##### Material provided
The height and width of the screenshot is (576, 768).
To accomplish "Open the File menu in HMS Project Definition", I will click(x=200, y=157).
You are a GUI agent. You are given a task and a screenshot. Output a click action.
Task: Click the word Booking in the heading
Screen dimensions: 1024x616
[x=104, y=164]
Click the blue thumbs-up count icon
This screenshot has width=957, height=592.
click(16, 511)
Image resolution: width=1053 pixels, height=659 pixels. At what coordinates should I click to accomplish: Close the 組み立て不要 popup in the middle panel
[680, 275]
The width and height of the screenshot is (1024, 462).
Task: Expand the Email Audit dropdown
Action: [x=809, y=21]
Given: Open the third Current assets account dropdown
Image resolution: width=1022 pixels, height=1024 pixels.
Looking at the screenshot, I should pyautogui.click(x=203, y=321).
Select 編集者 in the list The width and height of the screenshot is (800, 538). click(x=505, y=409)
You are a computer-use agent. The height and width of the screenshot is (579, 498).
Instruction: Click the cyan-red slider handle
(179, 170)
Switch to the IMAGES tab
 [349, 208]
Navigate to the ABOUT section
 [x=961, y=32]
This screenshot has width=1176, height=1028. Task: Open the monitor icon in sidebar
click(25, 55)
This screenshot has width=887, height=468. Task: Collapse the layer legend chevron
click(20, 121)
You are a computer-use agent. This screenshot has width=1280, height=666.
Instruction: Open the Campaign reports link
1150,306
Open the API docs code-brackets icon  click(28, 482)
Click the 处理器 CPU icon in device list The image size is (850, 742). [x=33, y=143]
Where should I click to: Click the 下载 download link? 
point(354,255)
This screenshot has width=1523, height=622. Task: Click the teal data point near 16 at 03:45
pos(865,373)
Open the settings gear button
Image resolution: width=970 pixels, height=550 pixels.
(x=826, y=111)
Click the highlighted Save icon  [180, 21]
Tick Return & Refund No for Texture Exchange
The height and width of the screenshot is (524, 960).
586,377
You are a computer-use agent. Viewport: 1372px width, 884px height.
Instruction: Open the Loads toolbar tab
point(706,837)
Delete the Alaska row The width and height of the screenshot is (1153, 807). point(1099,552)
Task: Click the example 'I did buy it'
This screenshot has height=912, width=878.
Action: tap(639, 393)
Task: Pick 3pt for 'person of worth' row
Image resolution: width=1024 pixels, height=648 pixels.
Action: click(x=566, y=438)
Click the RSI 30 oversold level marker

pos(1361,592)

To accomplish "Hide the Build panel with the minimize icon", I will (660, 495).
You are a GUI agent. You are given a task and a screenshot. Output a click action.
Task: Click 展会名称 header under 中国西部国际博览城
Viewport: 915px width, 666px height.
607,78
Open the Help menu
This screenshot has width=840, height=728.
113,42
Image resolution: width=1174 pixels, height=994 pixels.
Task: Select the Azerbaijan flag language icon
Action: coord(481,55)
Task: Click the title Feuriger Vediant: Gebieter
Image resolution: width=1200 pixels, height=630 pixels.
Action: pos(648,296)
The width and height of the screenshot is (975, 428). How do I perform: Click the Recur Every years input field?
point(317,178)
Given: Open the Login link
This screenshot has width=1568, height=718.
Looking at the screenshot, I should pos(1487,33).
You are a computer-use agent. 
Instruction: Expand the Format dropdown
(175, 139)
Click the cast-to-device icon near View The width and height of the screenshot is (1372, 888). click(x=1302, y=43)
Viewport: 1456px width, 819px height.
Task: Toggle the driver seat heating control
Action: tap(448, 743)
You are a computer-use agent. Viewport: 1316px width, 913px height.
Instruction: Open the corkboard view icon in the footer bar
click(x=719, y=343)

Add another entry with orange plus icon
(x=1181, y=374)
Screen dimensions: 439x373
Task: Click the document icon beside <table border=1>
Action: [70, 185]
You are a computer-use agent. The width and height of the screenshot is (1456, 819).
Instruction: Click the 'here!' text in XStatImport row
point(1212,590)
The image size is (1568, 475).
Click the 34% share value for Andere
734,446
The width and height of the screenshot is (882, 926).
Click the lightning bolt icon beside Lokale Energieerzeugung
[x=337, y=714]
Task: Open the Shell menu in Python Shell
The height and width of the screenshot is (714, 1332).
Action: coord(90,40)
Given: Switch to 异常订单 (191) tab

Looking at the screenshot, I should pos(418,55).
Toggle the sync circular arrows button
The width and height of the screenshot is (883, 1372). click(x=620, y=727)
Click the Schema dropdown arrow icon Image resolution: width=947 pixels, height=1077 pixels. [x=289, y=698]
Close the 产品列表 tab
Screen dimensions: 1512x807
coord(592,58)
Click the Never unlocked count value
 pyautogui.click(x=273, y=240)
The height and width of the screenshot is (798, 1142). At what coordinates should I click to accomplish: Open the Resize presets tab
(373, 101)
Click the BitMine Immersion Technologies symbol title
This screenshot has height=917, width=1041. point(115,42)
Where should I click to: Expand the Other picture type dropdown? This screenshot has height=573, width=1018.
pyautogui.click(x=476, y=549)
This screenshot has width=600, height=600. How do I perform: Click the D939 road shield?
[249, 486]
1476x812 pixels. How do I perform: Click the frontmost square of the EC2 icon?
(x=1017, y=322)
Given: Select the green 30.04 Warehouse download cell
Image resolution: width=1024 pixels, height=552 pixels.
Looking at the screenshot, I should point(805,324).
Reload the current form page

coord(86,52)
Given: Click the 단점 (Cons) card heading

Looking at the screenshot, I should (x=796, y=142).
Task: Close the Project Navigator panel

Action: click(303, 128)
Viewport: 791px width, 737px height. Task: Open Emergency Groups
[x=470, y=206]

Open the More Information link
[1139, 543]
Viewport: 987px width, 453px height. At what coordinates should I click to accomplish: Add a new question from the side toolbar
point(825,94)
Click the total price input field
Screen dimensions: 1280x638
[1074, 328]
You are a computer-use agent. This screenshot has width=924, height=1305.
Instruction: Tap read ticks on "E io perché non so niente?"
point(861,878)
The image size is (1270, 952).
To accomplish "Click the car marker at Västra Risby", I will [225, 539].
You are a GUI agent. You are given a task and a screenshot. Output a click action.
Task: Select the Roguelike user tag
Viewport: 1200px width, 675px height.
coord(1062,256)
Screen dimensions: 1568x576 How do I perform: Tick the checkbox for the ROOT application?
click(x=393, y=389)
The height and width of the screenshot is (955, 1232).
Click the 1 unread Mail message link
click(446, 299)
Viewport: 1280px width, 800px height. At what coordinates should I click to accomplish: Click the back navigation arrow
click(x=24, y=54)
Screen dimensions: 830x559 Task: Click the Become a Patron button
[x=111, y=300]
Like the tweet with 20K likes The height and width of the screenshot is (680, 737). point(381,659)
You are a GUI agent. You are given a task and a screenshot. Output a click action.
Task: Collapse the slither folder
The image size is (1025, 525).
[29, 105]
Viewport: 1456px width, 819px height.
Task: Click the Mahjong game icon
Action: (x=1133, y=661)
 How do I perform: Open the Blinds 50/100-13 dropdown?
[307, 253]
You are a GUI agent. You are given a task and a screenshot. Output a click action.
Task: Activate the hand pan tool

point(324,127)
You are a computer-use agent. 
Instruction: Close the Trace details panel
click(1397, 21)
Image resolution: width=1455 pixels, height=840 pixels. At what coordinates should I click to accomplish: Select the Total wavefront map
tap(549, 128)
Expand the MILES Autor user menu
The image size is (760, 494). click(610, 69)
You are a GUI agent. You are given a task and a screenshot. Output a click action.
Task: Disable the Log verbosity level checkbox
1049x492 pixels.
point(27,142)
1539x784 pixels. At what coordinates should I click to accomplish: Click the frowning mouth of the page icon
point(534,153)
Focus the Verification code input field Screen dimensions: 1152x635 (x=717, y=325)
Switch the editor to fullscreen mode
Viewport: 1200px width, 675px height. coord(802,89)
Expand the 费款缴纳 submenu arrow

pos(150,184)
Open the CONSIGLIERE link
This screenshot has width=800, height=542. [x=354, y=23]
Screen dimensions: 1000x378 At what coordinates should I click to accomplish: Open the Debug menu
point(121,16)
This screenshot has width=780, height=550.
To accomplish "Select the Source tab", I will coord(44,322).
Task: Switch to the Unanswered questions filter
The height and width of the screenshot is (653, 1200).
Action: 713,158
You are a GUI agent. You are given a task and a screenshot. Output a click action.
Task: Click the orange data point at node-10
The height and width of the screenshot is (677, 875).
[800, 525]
##########
### What to do
In the entries above, copy each line that contains the string "will".

### Output for this exercise
To accomplish "Open the File menu in HMS Project Definition", I will click(x=200, y=157).
To accomplish "Hide the Build panel with the minimize icon", I will (660, 495).
To accomplish "Click the car marker at Västra Risby", I will [225, 539].
To accomplish "Select the Source tab", I will coord(44,322).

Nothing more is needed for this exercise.